Problem to work on: Please restate the data word for word, in full.

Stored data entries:

----------

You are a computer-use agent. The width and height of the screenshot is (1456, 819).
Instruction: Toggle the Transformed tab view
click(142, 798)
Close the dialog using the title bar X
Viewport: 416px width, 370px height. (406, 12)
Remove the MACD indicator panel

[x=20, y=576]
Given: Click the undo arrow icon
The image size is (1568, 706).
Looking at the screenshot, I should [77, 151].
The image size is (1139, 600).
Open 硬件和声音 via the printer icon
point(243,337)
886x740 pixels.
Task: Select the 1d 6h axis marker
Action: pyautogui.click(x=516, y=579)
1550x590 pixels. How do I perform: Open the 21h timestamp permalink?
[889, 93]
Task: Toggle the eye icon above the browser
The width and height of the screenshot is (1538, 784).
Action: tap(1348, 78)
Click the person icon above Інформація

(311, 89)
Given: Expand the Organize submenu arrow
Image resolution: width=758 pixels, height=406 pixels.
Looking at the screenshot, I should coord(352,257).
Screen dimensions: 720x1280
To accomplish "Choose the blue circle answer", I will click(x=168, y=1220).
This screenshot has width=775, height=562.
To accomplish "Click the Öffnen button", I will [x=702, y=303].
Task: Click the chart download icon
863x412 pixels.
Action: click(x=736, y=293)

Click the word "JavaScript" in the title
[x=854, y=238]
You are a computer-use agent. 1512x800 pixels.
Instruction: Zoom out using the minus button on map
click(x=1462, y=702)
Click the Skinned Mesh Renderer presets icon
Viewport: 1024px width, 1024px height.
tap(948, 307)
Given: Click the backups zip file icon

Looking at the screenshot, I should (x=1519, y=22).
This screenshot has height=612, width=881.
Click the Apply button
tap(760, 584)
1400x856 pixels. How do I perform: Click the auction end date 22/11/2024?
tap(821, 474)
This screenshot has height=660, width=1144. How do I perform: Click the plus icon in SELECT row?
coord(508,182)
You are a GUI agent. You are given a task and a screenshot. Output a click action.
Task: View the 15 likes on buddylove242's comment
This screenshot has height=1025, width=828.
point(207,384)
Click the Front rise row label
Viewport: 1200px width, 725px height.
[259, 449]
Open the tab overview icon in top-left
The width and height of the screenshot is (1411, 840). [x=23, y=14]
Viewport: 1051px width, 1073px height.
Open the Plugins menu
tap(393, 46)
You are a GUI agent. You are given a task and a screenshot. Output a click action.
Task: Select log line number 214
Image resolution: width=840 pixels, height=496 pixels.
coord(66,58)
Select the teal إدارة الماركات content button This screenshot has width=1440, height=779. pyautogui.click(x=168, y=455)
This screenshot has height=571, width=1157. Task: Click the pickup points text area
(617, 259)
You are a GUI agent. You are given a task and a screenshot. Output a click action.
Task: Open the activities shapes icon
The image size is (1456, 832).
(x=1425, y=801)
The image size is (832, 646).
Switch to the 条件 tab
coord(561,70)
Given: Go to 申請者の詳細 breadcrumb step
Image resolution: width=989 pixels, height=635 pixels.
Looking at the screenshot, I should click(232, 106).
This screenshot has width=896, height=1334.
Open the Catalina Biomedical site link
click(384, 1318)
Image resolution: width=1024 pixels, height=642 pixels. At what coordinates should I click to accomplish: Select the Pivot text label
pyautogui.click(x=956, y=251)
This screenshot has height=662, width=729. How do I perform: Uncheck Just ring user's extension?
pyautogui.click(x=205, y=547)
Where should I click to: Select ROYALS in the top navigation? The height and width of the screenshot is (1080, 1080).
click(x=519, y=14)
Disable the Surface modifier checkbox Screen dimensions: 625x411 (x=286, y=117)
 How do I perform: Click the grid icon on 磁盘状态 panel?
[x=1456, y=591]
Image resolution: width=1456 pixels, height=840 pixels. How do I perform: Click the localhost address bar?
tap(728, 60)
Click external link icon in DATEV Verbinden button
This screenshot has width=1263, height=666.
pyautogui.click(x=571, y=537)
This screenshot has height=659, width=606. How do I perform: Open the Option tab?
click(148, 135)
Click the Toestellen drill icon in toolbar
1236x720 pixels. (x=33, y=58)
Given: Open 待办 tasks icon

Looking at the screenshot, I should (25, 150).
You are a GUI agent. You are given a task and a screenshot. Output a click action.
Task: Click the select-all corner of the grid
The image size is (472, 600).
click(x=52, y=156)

----------

Result:
You are a computer-use agent. The width and height of the screenshot is (1456, 819).
Instruction: Toggle the Transformed tab view
click(142, 798)
Close the dialog using the title bar X
Viewport: 416px width, 370px height. (406, 12)
Remove the MACD indicator panel

[x=20, y=576]
Given: Click the undo arrow icon
The image size is (1568, 706).
Looking at the screenshot, I should [77, 151].
The image size is (1139, 600).
Open 硬件和声音 via the printer icon
point(243,337)
886x740 pixels.
Task: Select the 1d 6h axis marker
Action: pyautogui.click(x=516, y=579)
1550x590 pixels. How do I perform: Open the 21h timestamp permalink?
[889, 93]
Task: Toggle the eye icon above the browser
The width and height of the screenshot is (1538, 784).
Action: tap(1348, 78)
Click the person icon above Інформація

(311, 89)
Given: Expand the Organize submenu arrow
Image resolution: width=758 pixels, height=406 pixels.
Looking at the screenshot, I should coord(352,257).
Screen dimensions: 720x1280
To accomplish "Choose the blue circle answer", I will click(x=168, y=1220).
This screenshot has width=775, height=562.
To accomplish "Click the Öffnen button", I will [x=702, y=303].
Task: Click the chart download icon
863x412 pixels.
Action: click(x=736, y=293)

Click the word "JavaScript" in the title
[x=854, y=238]
You are a computer-use agent. 1512x800 pixels.
Instruction: Zoom out using the minus button on map
click(x=1462, y=702)
Click the Skinned Mesh Renderer presets icon
Viewport: 1024px width, 1024px height.
tap(948, 307)
Given: Click the backups zip file icon

Looking at the screenshot, I should (x=1519, y=22).
This screenshot has height=612, width=881.
Click the Apply button
tap(760, 584)
1400x856 pixels. How do I perform: Click the auction end date 22/11/2024?
tap(821, 474)
This screenshot has height=660, width=1144. How do I perform: Click the plus icon in SELECT row?
coord(508,182)
You are a GUI agent. You are given a task and a screenshot. Output a click action.
Task: View the 15 likes on buddylove242's comment
This screenshot has height=1025, width=828.
point(207,384)
Click the Front rise row label
Viewport: 1200px width, 725px height.
[259, 449]
Open the tab overview icon in top-left
The width and height of the screenshot is (1411, 840). [x=23, y=14]
Viewport: 1051px width, 1073px height.
Open the Plugins menu
tap(393, 46)
You are a GUI agent. You are given a task and a screenshot. Output a click action.
Task: Select log line number 214
Image resolution: width=840 pixels, height=496 pixels.
coord(66,58)
Select the teal إدارة الماركات content button This screenshot has width=1440, height=779. pyautogui.click(x=168, y=455)
This screenshot has height=571, width=1157. Task: Click the pickup points text area
(617, 259)
You are a GUI agent. You are given a task and a screenshot. Output a click action.
Task: Open the activities shapes icon
The image size is (1456, 832).
(x=1425, y=801)
The image size is (832, 646).
Switch to the 条件 tab
coord(561,70)
Given: Go to 申請者の詳細 breadcrumb step
Image resolution: width=989 pixels, height=635 pixels.
Looking at the screenshot, I should click(232, 106).
This screenshot has width=896, height=1334.
Open the Catalina Biomedical site link
click(384, 1318)
Image resolution: width=1024 pixels, height=642 pixels. At what coordinates should I click to accomplish: Select the Pivot text label
pyautogui.click(x=956, y=251)
This screenshot has height=662, width=729. How do I perform: Uncheck Just ring user's extension?
pyautogui.click(x=205, y=547)
Where should I click to: Select ROYALS in the top navigation? The height and width of the screenshot is (1080, 1080).
click(x=519, y=14)
Disable the Surface modifier checkbox Screen dimensions: 625x411 (x=286, y=117)
 How do I perform: Click the grid icon on 磁盘状态 panel?
[x=1456, y=591]
Image resolution: width=1456 pixels, height=840 pixels. How do I perform: Click the localhost address bar?
tap(728, 60)
Click external link icon in DATEV Verbinden button
This screenshot has width=1263, height=666.
pyautogui.click(x=571, y=537)
This screenshot has height=659, width=606. How do I perform: Open the Option tab?
click(148, 135)
Click the Toestellen drill icon in toolbar
1236x720 pixels. (x=33, y=58)
Given: Open 待办 tasks icon

Looking at the screenshot, I should (25, 150).
You are a GUI agent. You are given a task and a screenshot. Output a click action.
Task: Click the select-all corner of the grid
The image size is (472, 600).
click(x=52, y=156)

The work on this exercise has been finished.